(Stored items)
--

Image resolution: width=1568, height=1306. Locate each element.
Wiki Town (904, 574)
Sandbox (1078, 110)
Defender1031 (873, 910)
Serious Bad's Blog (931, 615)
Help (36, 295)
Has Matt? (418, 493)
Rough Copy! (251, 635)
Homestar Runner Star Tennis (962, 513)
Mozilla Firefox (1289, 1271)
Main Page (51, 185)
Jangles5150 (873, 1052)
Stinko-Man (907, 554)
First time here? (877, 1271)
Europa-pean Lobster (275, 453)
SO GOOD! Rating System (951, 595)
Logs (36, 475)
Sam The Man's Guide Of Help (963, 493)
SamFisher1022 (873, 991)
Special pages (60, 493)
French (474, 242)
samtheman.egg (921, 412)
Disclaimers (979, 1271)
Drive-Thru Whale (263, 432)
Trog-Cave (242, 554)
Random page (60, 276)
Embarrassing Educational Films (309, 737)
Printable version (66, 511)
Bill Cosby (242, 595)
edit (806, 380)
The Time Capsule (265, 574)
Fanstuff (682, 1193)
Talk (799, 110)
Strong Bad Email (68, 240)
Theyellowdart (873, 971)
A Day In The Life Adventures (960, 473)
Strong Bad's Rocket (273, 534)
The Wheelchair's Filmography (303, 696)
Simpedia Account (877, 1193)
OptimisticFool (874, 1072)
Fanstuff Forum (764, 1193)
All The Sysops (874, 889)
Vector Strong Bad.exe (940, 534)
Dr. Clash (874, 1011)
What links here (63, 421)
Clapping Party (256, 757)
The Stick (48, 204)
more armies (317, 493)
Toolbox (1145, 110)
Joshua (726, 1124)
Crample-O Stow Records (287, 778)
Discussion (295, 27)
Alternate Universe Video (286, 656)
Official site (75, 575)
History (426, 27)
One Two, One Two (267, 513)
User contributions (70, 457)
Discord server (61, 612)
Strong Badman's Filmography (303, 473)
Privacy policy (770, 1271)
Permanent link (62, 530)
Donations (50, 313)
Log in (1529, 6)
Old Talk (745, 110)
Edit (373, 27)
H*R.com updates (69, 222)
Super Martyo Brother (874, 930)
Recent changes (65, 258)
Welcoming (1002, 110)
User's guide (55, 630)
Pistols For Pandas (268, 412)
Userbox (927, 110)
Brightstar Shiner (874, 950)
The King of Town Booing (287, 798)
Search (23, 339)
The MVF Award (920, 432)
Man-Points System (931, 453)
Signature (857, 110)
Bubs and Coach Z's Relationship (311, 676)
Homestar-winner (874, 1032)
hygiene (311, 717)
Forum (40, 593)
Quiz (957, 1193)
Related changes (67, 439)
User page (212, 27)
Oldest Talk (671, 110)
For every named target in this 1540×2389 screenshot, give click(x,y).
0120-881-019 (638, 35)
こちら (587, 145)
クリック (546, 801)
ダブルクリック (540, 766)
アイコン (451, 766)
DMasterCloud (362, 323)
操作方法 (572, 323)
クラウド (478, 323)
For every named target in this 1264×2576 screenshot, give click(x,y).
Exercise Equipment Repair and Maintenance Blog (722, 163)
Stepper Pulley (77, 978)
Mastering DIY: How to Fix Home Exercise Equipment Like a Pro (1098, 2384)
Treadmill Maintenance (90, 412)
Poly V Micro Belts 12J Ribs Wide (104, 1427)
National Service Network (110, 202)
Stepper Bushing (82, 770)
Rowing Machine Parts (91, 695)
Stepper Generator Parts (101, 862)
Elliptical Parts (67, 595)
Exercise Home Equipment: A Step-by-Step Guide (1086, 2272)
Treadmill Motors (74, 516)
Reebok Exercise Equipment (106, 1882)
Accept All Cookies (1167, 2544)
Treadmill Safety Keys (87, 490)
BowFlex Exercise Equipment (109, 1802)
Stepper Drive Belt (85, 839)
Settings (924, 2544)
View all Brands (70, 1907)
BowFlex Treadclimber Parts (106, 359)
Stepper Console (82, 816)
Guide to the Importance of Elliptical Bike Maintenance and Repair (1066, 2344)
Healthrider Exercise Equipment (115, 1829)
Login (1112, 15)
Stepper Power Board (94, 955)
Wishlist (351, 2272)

--

What to produce: Print all of the data above again, line for line, with nothing changed.

Response:
Image resolution: width=1568, height=1306. Locate each element.
Wiki Town (904, 574)
Sandbox (1078, 110)
Defender1031 (873, 910)
Serious Bad's Blog (931, 615)
Help (36, 295)
Has Matt? (418, 493)
Rough Copy! (251, 635)
Homestar Runner Star Tennis (962, 513)
Mozilla Firefox (1289, 1271)
Main Page (51, 185)
Jangles5150 (873, 1052)
Stinko-Man (907, 554)
First time here? (877, 1271)
Europa-pean Lobster (275, 453)
SO GOOD! Rating System (951, 595)
Logs (36, 475)
Sam The Man's Guide Of Help (963, 493)
SamFisher1022 (873, 991)
Special pages (60, 493)
French (474, 242)
samtheman.egg (921, 412)
Disclaimers (979, 1271)
Drive-Thru Whale (263, 432)
Trog-Cave (242, 554)
Random page (60, 276)
Embarrassing Educational Films (309, 737)
Printable version (66, 511)
Bill Cosby (242, 595)
edit (806, 380)
The Time Capsule (265, 574)
Fanstuff (682, 1193)
Talk (799, 110)
Strong Bad Email (68, 240)
Theyellowdart (873, 971)
A Day In The Life Adventures (960, 473)
Strong Bad's Rocket (273, 534)
The Wheelchair's Filmography (303, 696)
Simpedia Account (877, 1193)
OptimisticFool (874, 1072)
Fanstuff Forum (764, 1193)
All The Sysops (874, 889)
Vector Strong Bad.exe (940, 534)
Dr. Clash (874, 1011)
What links here (63, 421)
Clapping Party (256, 757)
The Stick (48, 204)
more armies (317, 493)
Toolbox (1145, 110)
Joshua (726, 1124)
Crample-O Stow Records (287, 778)
Discussion (295, 27)
Alternate Universe Video (286, 656)
Official site (75, 575)
History (426, 27)
One Two, One Two (267, 513)
User contributions (70, 457)
Discord server (61, 612)
Strong Badman's Filmography (303, 473)
Privacy policy (770, 1271)
Permanent link (62, 530)
Donations (50, 313)
Log in (1529, 6)
Old Talk (745, 110)
Edit (373, 27)
H*R.com updates (69, 222)
Super Martyo Brother (874, 930)
Recent changes (65, 258)
Welcoming (1002, 110)
User's guide (55, 630)
Pistols For Pandas (268, 412)
Userbox (927, 110)
Brightstar Shiner (874, 950)
The King of Town Booing (287, 798)
Search (23, 339)
The MVF Award (920, 432)
Man-Points System (931, 453)
Signature (857, 110)
Bubs and Coach Z's Relationship (311, 676)
Homestar-winner (874, 1032)
hygiene (311, 717)
Forum (40, 593)
Quiz (957, 1193)
Related changes (67, 439)
User page (212, 27)
Oldest Talk (671, 110)
For every named target in this 1540×2389 screenshot, give click(x,y).
0120-881-019 (638, 35)
こちら (587, 145)
クリック (546, 801)
ダブルクリック (540, 766)
アイコン (451, 766)
DMasterCloud (362, 323)
操作方法 (572, 323)
クラウド (478, 323)
For every named target in this 1264×2576 screenshot, give click(x,y).
Exercise Equipment Repair and Maintenance Blog (722, 163)
Stepper Pulley (77, 978)
Mastering DIY: How to Fix Home Exercise Equipment Like a Pro (1098, 2384)
Treadmill Maintenance (90, 412)
Poly V Micro Belts 12J Ribs Wide (104, 1427)
National Service Network (110, 202)
Stepper Bushing (82, 770)
Rowing Machine Parts (91, 695)
Stepper Generator Parts (101, 862)
Elliptical Parts (67, 595)
Exercise Home Equipment: A Step-by-Step Guide (1086, 2272)
Treadmill Motors (74, 516)
Reebok Exercise Equipment (106, 1882)
Accept All Cookies (1167, 2544)
Treadmill Safety Keys (87, 490)
BowFlex Exercise Equipment (109, 1802)
Stepper Drive Belt (85, 839)
Settings (924, 2544)
View all Brands (70, 1907)
BowFlex Treadclimber Parts (106, 359)
Stepper Console (82, 816)
Guide to the Importance of Elliptical Bike Maintenance and Repair (1066, 2344)
Healthrider Exercise Equipment (115, 1829)
Login (1112, 15)
Stepper Power Board (94, 955)
Wishlist (351, 2272)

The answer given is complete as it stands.